Two polysaccharides, cellulose and hemicellulose, make up approximately 70% to 85% of lignocellulose, one which in turn makes up the vast majority of woody biomass and agricultural residues.
One particular derivative obtainable from these polysaccharides is xylitol, a five-carbon sugar alcohol, which has several applications and potential use in some industries that may include food, odontological and pharmaceutical.
Industrially, xylitol may be produced from the reduction of pure xylose via acid hydrolysis of xylan containing products such as hardwoods or corn cobs. Such a process contains multiple steps, which may include production of xylose by an initial acid decomposition of xylan containing natural products; concentrating the hydrolysis solution to remove impurities; catalytic hydrogenation of xylose to xylitol under high pressure hydrogen gas (up to 50 atm) at elevated temperatures (commonly above 160° C.); and then purification and isolation of the xylitol. This multi-step process is laborious, costly, energy intensive and environmental unfriendly. Moreover, the yield of xylitol attained is only 50% to 60% of the xylan present in the raw materials. In addition, due to the use of the high pressure hydrogen gas, sophisticated hydrogenation facilities are required which safety is a major concern.

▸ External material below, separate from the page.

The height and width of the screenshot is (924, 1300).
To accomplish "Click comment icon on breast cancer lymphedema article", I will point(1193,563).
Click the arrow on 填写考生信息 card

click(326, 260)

Xylitol may also be synthesized by other similar multi-step processes with modifications made to some of the steps within, such as using basic hydrolysis or enzymatic hydrolysis instead of acidic components etc.
Other modifications may include the use of xylitol producing microbial strains in the fermentation of xylose from crude hydrolysate to xylitol. However, such bioconversion suffers from lackluster yields due to the presence of microbial growth inhibitors that are generated from upstream degradation of cellulose or hemicellulose via chemical (acid or base) hydrolysis. Microbial toxicity is also associated with fermentation variables such as microbial physiological growth conditions, dissolved oxygen concentration and pH of the medium. In general, biomass hydrolysate inhibitors comprising sugar or lignin degradation products, derived from lignocellulosic structure, and heavy metal ions remain a serious drawback for using bio-processes.
Accordingly, there is a need for a more effective production process of a sugar alcohol such as xylitol that ameliorates the above limitations.
There is a need for the reduction of steps in the above process that overcomes, or at least ameliorates, one or more of the disadvantages described above.